Tarea por realizar:
Edite el listado desde su comienzo hasta la línea que contiene "Action: pos(1306,129)", ambas incluidas, sustituyendo "XML Editor" por "HTML Editor" sin alterar nada más. Entregue únicamente esas líneas.

(Una serie de registros)
☆ ☆ ☆

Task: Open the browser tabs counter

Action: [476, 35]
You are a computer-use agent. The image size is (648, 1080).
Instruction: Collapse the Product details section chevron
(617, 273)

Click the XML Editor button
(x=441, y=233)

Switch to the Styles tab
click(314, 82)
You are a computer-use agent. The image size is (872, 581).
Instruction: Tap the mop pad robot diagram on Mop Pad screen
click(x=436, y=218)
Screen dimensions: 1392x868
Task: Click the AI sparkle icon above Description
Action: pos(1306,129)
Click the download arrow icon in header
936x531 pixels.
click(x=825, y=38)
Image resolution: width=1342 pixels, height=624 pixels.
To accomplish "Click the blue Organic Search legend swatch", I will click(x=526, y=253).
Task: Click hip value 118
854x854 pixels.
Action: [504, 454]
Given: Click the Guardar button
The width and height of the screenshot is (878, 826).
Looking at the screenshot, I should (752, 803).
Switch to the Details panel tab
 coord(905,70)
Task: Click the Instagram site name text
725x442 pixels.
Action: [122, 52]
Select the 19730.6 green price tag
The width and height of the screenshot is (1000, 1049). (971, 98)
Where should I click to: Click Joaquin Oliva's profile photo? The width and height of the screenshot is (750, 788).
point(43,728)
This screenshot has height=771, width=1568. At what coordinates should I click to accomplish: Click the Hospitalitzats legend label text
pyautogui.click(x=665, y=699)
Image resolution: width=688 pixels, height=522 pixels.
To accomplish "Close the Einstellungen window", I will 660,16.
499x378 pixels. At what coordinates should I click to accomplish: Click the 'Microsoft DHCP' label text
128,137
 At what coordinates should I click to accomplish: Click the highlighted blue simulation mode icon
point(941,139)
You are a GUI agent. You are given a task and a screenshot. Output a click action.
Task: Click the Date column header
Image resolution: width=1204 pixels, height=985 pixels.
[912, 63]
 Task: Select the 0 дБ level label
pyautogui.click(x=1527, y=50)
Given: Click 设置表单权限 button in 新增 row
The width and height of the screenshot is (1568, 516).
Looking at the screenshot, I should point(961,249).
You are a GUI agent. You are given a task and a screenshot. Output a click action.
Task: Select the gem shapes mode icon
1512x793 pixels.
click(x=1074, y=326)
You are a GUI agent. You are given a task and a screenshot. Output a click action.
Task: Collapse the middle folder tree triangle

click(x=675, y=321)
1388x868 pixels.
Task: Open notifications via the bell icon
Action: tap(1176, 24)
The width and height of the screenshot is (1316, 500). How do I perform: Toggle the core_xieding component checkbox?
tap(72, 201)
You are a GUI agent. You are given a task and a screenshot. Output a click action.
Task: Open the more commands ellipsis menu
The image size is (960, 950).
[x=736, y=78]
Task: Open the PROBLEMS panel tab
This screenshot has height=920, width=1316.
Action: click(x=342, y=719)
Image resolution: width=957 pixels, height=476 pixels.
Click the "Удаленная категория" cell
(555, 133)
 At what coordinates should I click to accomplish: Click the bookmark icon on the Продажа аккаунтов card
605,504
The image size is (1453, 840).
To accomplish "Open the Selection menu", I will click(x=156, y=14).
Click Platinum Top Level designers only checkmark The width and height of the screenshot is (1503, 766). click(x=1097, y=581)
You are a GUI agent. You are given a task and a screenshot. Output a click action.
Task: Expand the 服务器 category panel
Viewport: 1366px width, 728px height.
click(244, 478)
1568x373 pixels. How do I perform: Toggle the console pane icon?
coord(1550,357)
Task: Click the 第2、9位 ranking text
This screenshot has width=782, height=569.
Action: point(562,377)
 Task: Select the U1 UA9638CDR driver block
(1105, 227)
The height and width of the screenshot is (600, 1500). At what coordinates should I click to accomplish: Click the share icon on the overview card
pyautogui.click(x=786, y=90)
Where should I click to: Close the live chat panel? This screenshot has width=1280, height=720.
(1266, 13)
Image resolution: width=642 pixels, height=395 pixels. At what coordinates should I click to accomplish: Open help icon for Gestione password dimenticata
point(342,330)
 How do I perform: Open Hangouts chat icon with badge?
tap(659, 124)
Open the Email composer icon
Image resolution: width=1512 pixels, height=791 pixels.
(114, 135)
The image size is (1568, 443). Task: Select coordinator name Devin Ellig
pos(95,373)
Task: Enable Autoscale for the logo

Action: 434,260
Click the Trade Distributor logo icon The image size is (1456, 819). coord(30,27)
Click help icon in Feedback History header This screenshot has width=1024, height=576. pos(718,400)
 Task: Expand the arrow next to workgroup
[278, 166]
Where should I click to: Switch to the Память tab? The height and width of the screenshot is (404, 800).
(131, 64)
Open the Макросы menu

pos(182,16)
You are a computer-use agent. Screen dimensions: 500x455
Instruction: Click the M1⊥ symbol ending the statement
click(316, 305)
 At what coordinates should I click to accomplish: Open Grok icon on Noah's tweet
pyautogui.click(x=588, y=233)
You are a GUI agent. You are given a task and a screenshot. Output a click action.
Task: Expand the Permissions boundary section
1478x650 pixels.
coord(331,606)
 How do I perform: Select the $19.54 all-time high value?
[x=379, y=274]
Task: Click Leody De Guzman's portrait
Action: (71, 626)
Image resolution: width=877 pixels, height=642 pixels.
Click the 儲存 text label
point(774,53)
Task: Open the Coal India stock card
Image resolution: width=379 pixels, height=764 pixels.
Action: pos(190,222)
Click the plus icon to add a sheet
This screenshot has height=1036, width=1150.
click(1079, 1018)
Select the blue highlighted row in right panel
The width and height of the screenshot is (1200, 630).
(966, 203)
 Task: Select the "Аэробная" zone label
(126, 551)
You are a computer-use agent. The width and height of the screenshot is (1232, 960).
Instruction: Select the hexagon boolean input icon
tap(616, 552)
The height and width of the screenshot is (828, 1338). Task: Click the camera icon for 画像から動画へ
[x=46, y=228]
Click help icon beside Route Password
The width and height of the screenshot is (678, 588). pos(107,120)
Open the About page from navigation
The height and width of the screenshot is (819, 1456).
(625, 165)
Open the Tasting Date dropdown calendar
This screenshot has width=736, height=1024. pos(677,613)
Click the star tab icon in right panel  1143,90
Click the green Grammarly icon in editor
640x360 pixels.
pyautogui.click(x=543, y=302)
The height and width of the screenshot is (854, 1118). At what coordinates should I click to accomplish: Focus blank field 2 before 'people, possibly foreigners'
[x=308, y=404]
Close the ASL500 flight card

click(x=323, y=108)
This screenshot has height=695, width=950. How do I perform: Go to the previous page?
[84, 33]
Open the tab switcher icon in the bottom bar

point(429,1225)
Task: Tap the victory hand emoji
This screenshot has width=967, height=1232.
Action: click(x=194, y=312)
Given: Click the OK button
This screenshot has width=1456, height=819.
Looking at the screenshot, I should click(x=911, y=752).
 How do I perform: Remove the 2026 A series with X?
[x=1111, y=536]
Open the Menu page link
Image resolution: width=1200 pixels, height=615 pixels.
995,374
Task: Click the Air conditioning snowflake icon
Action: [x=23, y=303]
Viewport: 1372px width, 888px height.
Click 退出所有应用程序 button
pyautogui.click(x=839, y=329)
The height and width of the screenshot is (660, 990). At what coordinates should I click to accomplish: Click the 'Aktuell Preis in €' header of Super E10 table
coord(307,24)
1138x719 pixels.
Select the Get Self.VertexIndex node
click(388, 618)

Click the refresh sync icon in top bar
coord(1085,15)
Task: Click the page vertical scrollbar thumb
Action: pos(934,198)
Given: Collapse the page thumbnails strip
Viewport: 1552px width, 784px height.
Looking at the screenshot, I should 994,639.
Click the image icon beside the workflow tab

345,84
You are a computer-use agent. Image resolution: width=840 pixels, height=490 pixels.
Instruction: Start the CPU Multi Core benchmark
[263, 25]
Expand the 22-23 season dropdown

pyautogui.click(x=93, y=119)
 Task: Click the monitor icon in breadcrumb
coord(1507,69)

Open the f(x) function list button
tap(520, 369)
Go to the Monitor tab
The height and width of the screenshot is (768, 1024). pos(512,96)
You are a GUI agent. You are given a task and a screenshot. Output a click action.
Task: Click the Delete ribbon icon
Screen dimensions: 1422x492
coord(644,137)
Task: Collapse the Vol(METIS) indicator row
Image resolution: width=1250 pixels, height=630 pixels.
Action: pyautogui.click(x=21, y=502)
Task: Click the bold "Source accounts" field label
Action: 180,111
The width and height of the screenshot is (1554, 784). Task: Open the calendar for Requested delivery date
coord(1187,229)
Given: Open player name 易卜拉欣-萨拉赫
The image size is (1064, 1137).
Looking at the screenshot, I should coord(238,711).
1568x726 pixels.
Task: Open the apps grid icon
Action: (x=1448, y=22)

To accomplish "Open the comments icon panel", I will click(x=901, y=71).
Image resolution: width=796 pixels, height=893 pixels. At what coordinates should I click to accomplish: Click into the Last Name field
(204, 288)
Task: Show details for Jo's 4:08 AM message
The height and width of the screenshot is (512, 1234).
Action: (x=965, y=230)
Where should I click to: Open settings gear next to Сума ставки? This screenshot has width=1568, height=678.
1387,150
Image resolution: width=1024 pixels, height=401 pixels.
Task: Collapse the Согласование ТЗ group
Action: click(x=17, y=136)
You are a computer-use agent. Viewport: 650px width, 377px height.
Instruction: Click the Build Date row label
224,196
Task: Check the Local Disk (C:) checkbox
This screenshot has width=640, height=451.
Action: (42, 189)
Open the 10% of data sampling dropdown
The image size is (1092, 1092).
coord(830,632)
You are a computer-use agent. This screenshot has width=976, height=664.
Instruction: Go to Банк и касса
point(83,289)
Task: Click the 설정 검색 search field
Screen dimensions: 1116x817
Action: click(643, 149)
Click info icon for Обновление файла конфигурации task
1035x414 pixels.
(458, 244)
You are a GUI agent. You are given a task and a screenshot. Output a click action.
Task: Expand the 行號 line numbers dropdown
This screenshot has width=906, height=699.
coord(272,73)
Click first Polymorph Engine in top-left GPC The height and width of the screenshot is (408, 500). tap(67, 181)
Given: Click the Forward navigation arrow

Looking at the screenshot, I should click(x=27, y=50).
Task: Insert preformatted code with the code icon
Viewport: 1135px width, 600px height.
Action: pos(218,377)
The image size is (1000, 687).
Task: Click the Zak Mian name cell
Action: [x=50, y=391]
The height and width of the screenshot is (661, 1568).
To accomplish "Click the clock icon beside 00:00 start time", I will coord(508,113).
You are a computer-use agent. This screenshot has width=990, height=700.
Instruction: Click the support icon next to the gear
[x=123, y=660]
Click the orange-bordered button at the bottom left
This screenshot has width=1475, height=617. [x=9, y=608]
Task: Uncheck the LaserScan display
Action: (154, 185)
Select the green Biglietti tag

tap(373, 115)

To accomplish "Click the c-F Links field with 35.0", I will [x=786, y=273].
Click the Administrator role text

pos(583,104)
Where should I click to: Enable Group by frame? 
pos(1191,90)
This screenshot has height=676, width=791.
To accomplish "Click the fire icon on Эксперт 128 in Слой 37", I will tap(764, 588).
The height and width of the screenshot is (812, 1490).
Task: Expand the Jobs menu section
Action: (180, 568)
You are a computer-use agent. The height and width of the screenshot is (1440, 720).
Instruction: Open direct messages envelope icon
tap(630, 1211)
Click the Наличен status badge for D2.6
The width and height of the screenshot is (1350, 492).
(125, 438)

☆ ☆ ☆

Respuesta escrita:
Task: Open the browser tabs counter

Action: [476, 35]
You are a computer-use agent. The image size is (648, 1080).
Instruction: Collapse the Product details section chevron
(617, 273)

Click the HTML Editor button
(x=441, y=233)

Switch to the Styles tab
click(314, 82)
You are a computer-use agent. The image size is (872, 581).
Instruction: Tap the mop pad robot diagram on Mop Pad screen
click(x=436, y=218)
Screen dimensions: 1392x868
Task: Click the AI sparkle icon above Description
Action: pos(1306,129)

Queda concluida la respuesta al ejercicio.